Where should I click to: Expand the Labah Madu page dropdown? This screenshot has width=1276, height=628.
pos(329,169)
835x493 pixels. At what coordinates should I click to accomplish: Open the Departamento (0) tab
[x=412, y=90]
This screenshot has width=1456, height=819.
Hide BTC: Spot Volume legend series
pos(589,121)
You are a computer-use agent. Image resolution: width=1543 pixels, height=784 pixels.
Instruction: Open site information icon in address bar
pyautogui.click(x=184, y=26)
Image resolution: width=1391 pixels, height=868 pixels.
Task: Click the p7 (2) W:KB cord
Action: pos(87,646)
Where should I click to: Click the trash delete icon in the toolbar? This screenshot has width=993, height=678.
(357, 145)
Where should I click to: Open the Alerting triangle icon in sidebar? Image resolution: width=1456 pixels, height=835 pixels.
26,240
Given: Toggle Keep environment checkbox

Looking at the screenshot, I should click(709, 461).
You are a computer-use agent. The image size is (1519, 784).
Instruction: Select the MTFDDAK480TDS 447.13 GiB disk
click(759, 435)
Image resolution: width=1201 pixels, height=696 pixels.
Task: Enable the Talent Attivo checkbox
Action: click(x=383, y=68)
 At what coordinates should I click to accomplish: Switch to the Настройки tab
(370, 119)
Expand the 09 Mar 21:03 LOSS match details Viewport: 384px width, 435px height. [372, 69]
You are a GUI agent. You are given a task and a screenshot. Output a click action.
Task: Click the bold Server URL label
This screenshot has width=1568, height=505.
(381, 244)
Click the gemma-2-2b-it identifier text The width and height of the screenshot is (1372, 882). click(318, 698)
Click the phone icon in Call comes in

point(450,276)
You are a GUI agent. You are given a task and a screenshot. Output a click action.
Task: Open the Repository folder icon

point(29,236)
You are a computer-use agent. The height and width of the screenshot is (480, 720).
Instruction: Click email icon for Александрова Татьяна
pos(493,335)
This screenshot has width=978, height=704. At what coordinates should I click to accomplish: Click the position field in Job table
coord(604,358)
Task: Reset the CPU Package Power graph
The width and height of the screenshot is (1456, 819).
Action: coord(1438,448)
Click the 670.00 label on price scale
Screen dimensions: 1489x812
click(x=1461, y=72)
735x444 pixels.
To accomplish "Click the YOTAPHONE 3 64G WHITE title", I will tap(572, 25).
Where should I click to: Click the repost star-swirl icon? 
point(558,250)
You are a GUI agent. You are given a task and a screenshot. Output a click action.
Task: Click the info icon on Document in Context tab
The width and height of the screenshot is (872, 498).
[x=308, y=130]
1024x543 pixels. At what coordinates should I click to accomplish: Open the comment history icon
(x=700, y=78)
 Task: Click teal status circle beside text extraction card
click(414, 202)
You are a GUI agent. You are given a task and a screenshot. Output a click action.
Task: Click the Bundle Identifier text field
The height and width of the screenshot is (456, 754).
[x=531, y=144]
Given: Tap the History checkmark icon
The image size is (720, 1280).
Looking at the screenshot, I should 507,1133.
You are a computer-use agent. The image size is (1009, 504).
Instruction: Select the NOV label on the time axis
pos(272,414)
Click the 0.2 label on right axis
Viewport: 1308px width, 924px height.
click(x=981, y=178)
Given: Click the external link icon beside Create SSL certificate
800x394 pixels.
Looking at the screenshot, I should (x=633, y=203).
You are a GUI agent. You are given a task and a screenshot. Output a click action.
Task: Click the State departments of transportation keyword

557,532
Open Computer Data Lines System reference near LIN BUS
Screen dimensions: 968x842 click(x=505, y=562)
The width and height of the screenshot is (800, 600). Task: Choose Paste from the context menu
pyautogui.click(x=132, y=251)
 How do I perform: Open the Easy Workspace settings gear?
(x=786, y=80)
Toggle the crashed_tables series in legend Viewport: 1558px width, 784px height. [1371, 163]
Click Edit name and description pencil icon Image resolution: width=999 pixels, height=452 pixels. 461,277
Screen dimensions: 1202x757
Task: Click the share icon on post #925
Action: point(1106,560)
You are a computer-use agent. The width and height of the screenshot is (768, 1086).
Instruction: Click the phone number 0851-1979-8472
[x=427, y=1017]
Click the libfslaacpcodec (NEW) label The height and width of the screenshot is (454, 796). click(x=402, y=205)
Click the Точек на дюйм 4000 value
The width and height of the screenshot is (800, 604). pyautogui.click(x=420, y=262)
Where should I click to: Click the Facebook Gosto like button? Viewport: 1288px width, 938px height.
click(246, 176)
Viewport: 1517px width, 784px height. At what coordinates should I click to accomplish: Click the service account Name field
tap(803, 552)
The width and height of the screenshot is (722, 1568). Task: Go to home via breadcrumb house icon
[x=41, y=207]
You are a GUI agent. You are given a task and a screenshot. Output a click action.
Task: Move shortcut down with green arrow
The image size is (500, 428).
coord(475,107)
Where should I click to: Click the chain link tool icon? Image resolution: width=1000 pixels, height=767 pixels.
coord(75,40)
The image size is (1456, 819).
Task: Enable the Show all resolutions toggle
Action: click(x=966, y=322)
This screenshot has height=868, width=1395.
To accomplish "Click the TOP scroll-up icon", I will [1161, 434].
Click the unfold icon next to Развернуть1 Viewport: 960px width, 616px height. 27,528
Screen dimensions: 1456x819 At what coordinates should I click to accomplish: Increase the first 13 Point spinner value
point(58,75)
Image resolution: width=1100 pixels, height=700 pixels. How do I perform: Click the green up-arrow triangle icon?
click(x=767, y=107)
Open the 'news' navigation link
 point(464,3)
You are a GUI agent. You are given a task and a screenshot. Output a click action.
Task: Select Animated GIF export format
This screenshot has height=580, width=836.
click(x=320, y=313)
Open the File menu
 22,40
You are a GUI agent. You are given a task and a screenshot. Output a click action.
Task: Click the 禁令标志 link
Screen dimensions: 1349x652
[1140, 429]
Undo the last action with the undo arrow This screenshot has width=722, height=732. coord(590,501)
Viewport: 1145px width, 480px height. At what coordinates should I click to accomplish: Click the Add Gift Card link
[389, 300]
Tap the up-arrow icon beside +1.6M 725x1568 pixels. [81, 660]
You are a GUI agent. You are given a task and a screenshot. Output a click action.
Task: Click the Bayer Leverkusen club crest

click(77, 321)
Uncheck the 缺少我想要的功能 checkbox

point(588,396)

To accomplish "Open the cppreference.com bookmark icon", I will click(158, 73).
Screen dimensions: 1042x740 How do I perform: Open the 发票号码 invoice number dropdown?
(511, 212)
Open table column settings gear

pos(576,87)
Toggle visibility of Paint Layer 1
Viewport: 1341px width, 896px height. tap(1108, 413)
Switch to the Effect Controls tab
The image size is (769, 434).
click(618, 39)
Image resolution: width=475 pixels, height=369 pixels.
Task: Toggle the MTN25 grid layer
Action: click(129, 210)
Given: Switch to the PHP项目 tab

- Task requirements -
Reproduce all of the data above line for line, changing nothing.

- Output -
Where should I click to: Expand the Labah Madu page dropdown? This screenshot has width=1276, height=628.
pos(329,169)
835x493 pixels. At what coordinates should I click to accomplish: Open the Departamento (0) tab
[x=412, y=90]
This screenshot has width=1456, height=819.
Hide BTC: Spot Volume legend series
pos(589,121)
You are a computer-use agent. Image resolution: width=1543 pixels, height=784 pixels.
Instruction: Open site information icon in address bar
pyautogui.click(x=184, y=26)
Image resolution: width=1391 pixels, height=868 pixels.
Task: Click the p7 (2) W:KB cord
Action: pos(87,646)
Where should I click to: Click the trash delete icon in the toolbar? This screenshot has width=993, height=678.
(357, 145)
Where should I click to: Open the Alerting triangle icon in sidebar? Image resolution: width=1456 pixels, height=835 pixels.
26,240
Given: Toggle Keep environment checkbox

Looking at the screenshot, I should click(709, 461).
You are a computer-use agent. The image size is (1519, 784).
Instruction: Select the MTFDDAK480TDS 447.13 GiB disk
click(759, 435)
Image resolution: width=1201 pixels, height=696 pixels.
Task: Enable the Talent Attivo checkbox
Action: click(x=383, y=68)
 At what coordinates should I click to accomplish: Switch to the Настройки tab
(370, 119)
Expand the 09 Mar 21:03 LOSS match details Viewport: 384px width, 435px height. [372, 69]
You are a GUI agent. You are given a task and a screenshot. Output a click action.
Task: Click the bold Server URL label
This screenshot has width=1568, height=505.
(381, 244)
Click the gemma-2-2b-it identifier text The width and height of the screenshot is (1372, 882). click(318, 698)
Click the phone icon in Call comes in

point(450,276)
You are a GUI agent. You are given a task and a screenshot. Output a click action.
Task: Open the Repository folder icon

point(29,236)
You are a computer-use agent. The height and width of the screenshot is (480, 720).
Instruction: Click email icon for Александрова Татьяна
pos(493,335)
This screenshot has width=978, height=704. At what coordinates should I click to accomplish: Click the position field in Job table
coord(604,358)
Task: Reset the CPU Package Power graph
The width and height of the screenshot is (1456, 819).
Action: coord(1438,448)
Click the 670.00 label on price scale
Screen dimensions: 1489x812
click(x=1461, y=72)
735x444 pixels.
To accomplish "Click the YOTAPHONE 3 64G WHITE title", I will tap(572, 25).
Where should I click to: Click the repost star-swirl icon? 
point(558,250)
You are a GUI agent. You are given a task and a screenshot. Output a click action.
Task: Click the info icon on Document in Context tab
The width and height of the screenshot is (872, 498).
[x=308, y=130]
1024x543 pixels. At what coordinates should I click to accomplish: Open the comment history icon
(x=700, y=78)
 Task: Click teal status circle beside text extraction card
click(414, 202)
You are a GUI agent. You are given a task and a screenshot. Output a click action.
Task: Click the Bundle Identifier text field
The height and width of the screenshot is (456, 754).
[x=531, y=144]
Given: Tap the History checkmark icon
The image size is (720, 1280).
Looking at the screenshot, I should 507,1133.
You are a computer-use agent. The image size is (1009, 504).
Instruction: Select the NOV label on the time axis
pos(272,414)
Click the 0.2 label on right axis
Viewport: 1308px width, 924px height.
click(x=981, y=178)
Given: Click the external link icon beside Create SSL certificate
800x394 pixels.
Looking at the screenshot, I should (x=633, y=203).
You are a GUI agent. You are given a task and a screenshot. Output a click action.
Task: Click the State departments of transportation keyword

557,532
Open Computer Data Lines System reference near LIN BUS
Screen dimensions: 968x842 click(x=505, y=562)
The width and height of the screenshot is (800, 600). Task: Choose Paste from the context menu
pyautogui.click(x=132, y=251)
 How do I perform: Open the Easy Workspace settings gear?
(x=786, y=80)
Toggle the crashed_tables series in legend Viewport: 1558px width, 784px height. [1371, 163]
Click Edit name and description pencil icon Image resolution: width=999 pixels, height=452 pixels. 461,277
Screen dimensions: 1202x757
Task: Click the share icon on post #925
Action: point(1106,560)
You are a computer-use agent. The width and height of the screenshot is (768, 1086).
Instruction: Click the phone number 0851-1979-8472
[x=427, y=1017]
Click the libfslaacpcodec (NEW) label The height and width of the screenshot is (454, 796). click(x=402, y=205)
Click the Точек на дюйм 4000 value
The width and height of the screenshot is (800, 604). pyautogui.click(x=420, y=262)
Where should I click to: Click the Facebook Gosto like button? Viewport: 1288px width, 938px height.
click(246, 176)
Viewport: 1517px width, 784px height. At what coordinates should I click to accomplish: Click the service account Name field
tap(803, 552)
The width and height of the screenshot is (722, 1568). Task: Go to home via breadcrumb house icon
[x=41, y=207]
You are a GUI agent. You are given a task and a screenshot. Output a click action.
Task: Move shortcut down with green arrow
The image size is (500, 428).
coord(475,107)
Where should I click to: Click the chain link tool icon? Image resolution: width=1000 pixels, height=767 pixels.
coord(75,40)
The image size is (1456, 819).
Task: Enable the Show all resolutions toggle
Action: click(x=966, y=322)
This screenshot has height=868, width=1395.
To accomplish "Click the TOP scroll-up icon", I will [1161, 434].
Click the unfold icon next to Развернуть1 Viewport: 960px width, 616px height. 27,528
Screen dimensions: 1456x819 At what coordinates should I click to accomplish: Increase the first 13 Point spinner value
point(58,75)
Image resolution: width=1100 pixels, height=700 pixels. How do I perform: Click the green up-arrow triangle icon?
click(x=767, y=107)
Open the 'news' navigation link
 point(464,3)
You are a GUI agent. You are given a task and a screenshot. Output a click action.
Task: Select Animated GIF export format
This screenshot has height=580, width=836.
click(x=320, y=313)
Open the File menu
 22,40
You are a GUI agent. You are given a task and a screenshot. Output a click action.
Task: Click the 禁令标志 link
Screen dimensions: 1349x652
[1140, 429]
Undo the last action with the undo arrow This screenshot has width=722, height=732. coord(590,501)
Viewport: 1145px width, 480px height. At what coordinates should I click to accomplish: Click the Add Gift Card link
[389, 300]
Tap the up-arrow icon beside +1.6M 725x1568 pixels. [81, 660]
You are a GUI agent. You are given a task and a screenshot. Output a click action.
Task: Click the Bayer Leverkusen club crest

click(77, 321)
Uncheck the 缺少我想要的功能 checkbox

point(588,396)

To accomplish "Open the cppreference.com bookmark icon", I will click(158, 73).
Screen dimensions: 1042x740 How do I perform: Open the 发票号码 invoice number dropdown?
(511, 212)
Open table column settings gear

pos(576,87)
Toggle visibility of Paint Layer 1
Viewport: 1341px width, 896px height. tap(1108, 413)
Switch to the Effect Controls tab
The image size is (769, 434).
click(618, 39)
Image resolution: width=475 pixels, height=369 pixels.
Task: Toggle the MTN25 grid layer
Action: click(129, 210)
Given: Switch to the PHP项目 tab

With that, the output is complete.